#### Description of the task
Render the data from the line containing "Click the microphone icon in the prompt field" through the line containing "pyautogui.click(x=32, y=183)" as a Markdown table with the columns "Row" and "Line", omitting blank lines.

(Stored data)
----

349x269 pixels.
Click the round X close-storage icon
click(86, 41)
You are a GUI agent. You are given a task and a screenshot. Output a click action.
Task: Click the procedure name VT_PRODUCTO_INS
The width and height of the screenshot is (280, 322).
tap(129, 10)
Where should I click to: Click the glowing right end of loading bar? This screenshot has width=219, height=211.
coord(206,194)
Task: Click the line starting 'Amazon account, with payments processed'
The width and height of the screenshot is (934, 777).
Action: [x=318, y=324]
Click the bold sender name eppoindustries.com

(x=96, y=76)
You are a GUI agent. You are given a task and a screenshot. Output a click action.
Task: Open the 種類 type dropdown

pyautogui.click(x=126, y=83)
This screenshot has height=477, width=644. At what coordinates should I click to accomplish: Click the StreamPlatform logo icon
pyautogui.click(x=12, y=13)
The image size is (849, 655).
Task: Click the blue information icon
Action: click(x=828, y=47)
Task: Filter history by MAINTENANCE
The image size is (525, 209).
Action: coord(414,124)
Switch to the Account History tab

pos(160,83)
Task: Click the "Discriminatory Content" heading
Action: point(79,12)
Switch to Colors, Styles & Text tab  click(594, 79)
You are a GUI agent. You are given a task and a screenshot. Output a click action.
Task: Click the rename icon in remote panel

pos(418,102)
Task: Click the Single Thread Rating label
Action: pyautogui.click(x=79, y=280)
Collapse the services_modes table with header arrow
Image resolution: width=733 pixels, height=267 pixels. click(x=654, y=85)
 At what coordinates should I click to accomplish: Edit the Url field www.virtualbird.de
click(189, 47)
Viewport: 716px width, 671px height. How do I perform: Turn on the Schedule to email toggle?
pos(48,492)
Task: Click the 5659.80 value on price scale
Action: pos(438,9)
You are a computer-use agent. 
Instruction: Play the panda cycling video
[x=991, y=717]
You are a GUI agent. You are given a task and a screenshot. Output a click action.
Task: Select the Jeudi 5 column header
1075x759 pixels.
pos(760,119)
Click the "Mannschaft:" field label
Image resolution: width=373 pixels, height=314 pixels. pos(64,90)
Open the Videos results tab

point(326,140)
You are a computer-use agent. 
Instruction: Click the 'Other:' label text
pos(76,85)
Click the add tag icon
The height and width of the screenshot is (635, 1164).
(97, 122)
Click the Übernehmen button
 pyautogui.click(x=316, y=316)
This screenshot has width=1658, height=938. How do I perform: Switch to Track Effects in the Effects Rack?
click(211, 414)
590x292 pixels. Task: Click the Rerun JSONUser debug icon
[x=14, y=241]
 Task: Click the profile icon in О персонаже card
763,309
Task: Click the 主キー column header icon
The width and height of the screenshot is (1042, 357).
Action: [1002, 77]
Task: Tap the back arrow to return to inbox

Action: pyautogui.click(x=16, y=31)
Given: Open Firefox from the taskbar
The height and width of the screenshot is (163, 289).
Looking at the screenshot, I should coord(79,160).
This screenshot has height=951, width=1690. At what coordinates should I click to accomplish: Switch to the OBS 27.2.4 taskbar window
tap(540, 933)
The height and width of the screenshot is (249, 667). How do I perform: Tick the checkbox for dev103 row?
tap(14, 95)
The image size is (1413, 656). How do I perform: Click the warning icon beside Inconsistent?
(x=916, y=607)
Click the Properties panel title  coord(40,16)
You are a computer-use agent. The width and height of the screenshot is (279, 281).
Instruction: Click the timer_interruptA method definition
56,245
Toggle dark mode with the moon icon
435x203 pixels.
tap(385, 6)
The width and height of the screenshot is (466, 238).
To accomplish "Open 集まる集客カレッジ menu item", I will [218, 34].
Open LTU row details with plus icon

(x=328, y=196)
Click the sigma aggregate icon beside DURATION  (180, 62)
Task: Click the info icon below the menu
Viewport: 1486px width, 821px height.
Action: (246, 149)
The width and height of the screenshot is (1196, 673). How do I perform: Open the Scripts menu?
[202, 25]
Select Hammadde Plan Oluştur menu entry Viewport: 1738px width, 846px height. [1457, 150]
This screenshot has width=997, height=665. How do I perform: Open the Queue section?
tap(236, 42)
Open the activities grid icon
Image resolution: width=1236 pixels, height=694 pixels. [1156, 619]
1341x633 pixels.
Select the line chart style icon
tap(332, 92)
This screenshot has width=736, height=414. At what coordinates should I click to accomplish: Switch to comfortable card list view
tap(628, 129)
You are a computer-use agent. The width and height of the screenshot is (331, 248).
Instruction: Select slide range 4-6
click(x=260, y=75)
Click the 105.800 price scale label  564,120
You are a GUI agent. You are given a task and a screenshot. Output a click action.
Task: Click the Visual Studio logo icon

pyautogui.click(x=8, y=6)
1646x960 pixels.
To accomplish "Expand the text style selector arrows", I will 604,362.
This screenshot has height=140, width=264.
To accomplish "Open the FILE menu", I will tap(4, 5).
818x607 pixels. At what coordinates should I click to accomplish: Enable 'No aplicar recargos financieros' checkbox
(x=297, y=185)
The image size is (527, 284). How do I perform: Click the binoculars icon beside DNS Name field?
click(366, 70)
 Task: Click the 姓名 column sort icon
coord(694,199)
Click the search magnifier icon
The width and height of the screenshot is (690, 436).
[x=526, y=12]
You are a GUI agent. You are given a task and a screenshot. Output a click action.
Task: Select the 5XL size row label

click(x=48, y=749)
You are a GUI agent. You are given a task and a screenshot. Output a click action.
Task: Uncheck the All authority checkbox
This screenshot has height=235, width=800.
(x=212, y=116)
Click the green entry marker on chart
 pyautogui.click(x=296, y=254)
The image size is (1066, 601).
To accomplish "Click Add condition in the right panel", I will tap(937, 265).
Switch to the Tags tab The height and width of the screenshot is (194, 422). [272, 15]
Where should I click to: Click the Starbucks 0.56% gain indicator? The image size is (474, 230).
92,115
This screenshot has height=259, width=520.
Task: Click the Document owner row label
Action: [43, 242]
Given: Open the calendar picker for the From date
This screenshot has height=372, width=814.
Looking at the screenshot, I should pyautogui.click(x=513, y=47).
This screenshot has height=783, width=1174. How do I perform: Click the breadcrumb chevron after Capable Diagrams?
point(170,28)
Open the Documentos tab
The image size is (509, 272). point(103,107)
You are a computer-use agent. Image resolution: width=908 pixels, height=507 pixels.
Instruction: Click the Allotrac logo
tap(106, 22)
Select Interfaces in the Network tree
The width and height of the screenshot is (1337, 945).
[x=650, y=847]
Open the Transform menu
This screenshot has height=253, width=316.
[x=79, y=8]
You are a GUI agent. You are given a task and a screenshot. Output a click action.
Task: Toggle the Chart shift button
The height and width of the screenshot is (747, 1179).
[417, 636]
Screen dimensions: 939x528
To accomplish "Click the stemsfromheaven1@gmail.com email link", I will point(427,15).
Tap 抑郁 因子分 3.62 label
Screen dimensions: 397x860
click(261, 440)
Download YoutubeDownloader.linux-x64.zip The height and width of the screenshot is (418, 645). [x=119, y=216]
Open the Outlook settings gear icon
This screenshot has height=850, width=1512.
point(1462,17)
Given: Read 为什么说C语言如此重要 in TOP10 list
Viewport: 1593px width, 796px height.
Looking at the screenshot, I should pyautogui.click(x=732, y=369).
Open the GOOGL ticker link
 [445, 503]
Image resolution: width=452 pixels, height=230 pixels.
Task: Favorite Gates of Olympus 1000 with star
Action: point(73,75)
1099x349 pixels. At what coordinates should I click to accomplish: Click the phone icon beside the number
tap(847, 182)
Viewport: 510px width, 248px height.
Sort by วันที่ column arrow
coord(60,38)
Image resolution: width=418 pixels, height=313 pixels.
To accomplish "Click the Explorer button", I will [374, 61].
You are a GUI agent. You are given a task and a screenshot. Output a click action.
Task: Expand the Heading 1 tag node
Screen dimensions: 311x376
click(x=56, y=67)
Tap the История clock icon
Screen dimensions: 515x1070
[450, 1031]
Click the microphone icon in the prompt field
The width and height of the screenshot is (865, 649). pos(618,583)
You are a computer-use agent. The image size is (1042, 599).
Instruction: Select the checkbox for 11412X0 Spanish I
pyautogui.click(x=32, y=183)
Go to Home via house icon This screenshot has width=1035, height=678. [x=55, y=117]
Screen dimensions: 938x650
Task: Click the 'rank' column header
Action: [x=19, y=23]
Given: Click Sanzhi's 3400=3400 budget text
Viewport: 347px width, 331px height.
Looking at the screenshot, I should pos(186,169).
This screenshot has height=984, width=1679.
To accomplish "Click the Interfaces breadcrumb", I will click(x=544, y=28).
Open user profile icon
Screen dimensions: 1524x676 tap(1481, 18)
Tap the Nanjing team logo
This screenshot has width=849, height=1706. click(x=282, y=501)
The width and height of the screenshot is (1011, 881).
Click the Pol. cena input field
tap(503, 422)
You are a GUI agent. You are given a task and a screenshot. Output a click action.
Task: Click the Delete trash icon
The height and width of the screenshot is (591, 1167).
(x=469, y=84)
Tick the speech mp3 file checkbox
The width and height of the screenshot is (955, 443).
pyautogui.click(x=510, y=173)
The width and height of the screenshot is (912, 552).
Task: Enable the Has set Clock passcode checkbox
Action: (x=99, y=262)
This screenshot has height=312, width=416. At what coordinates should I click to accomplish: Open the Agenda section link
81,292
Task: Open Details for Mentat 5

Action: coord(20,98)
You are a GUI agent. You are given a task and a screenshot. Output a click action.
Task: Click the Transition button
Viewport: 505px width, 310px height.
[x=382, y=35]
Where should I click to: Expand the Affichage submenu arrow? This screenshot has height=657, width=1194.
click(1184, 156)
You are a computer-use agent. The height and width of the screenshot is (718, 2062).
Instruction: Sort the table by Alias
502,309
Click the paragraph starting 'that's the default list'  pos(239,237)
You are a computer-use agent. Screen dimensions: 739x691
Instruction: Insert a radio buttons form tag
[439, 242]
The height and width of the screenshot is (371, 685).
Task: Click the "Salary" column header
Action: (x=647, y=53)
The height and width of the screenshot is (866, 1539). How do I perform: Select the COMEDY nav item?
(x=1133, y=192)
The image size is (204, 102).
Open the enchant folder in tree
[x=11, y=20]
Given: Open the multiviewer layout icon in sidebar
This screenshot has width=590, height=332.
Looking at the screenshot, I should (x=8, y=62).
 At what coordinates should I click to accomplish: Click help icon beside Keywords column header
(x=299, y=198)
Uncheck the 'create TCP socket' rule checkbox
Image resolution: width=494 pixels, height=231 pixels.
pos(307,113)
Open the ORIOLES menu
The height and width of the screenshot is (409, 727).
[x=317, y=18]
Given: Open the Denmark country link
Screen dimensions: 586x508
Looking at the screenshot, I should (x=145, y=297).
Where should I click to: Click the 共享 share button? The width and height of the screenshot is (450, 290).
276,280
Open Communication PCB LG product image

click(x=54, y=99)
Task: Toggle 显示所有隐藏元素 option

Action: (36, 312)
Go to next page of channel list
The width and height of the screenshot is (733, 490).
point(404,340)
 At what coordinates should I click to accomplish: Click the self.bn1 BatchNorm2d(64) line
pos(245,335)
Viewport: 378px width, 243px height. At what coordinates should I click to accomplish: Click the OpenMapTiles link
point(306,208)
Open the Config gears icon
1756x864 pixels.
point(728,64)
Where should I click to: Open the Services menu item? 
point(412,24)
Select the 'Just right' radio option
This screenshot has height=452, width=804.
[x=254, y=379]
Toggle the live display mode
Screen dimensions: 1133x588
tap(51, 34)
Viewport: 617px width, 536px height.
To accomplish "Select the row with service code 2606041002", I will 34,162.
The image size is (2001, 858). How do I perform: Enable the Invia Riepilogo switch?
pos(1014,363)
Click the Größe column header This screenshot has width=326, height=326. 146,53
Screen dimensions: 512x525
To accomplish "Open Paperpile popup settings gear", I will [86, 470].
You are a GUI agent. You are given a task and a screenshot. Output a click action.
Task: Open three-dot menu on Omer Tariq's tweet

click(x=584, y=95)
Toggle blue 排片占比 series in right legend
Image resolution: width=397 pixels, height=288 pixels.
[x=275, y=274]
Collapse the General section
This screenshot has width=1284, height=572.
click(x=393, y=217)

----

#### Result
| Row | Line |
|---|---|
| 1 | Click the microphone icon in the prompt field |
| 2 | The width and height of the screenshot is (865, 649). pos(618,583) |
| 3 | You are a computer-use agent. The image size is (1042, 599). |
| 4 | Instruction: Select the checkbox for 11412X0 Spanish I |
| 5 | pyautogui.click(x=32, y=183) |